Task directions:
Write out again everything from the line containing "This screenshot has width=545, height=344." down to the end of the records, requests included, and reduce every coordinate in the answers by 15. Leave the pictures out.

Listed records:
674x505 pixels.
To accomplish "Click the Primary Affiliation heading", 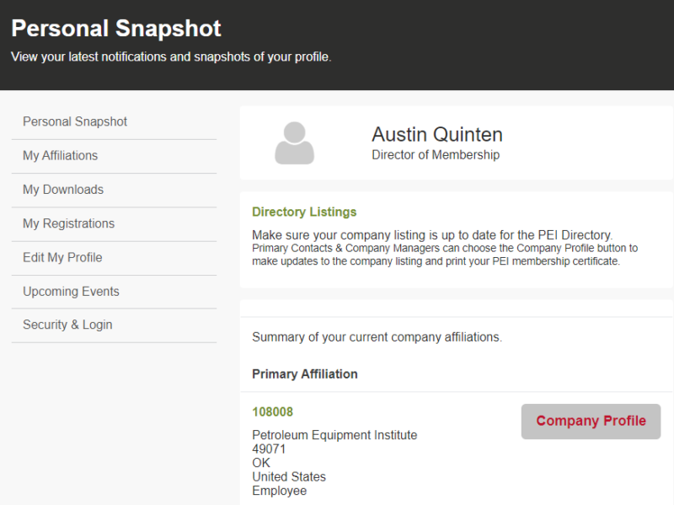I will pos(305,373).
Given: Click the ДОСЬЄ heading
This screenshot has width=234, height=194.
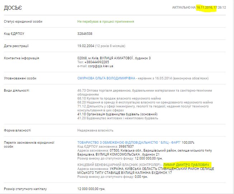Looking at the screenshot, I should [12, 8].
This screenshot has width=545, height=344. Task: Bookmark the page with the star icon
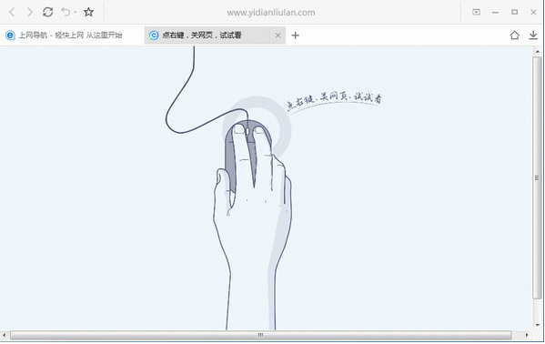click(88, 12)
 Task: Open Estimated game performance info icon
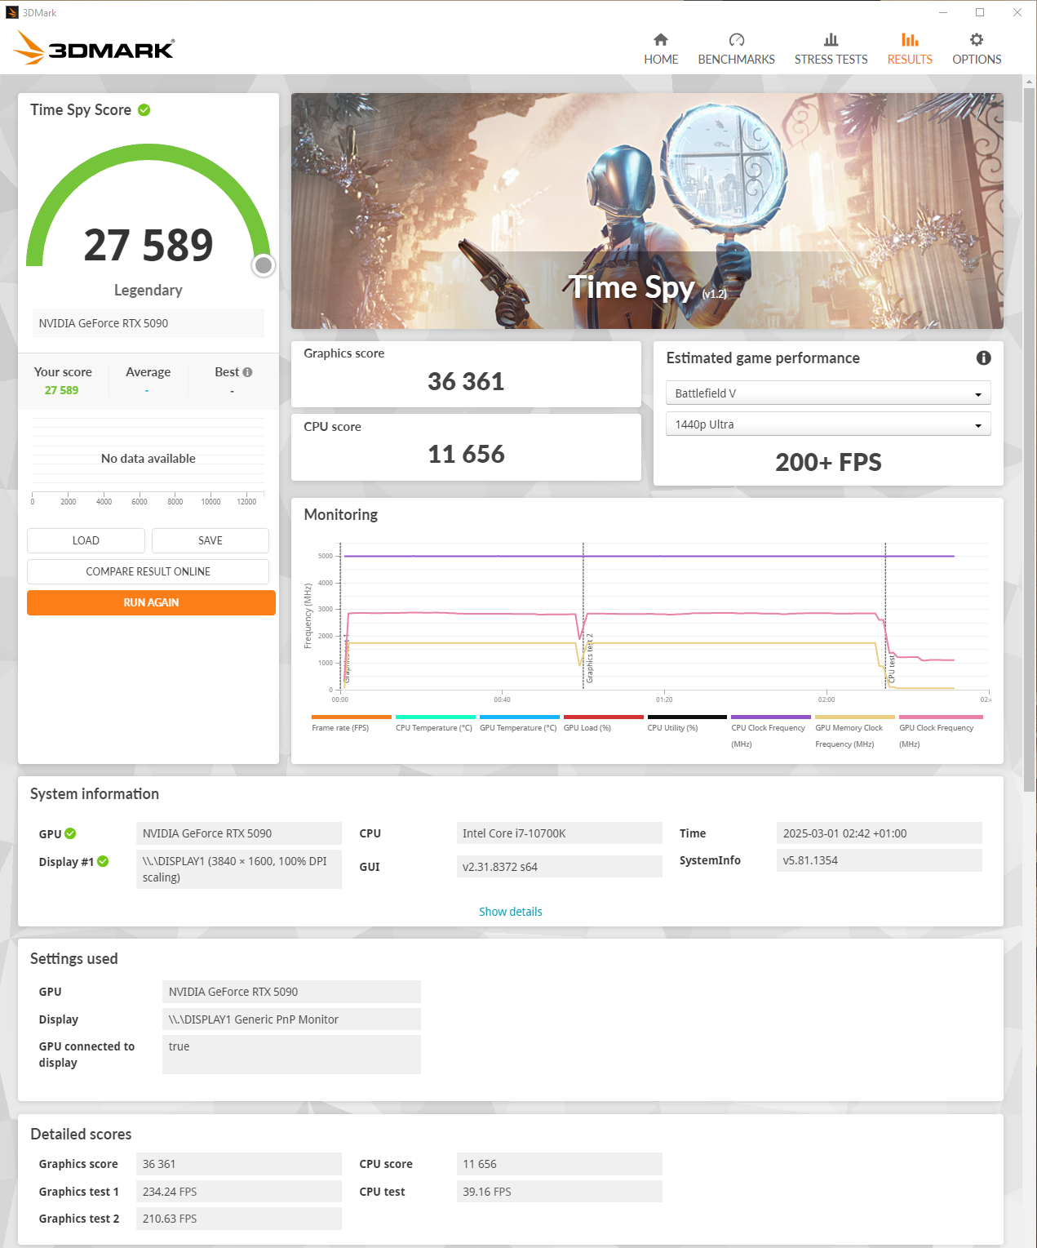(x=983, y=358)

Final result:
This screenshot has width=545, height=344. Task: Bookmark the page with the star icon
click(73, -3)
 Task: Open Estimated game performance info icon
(x=968, y=343)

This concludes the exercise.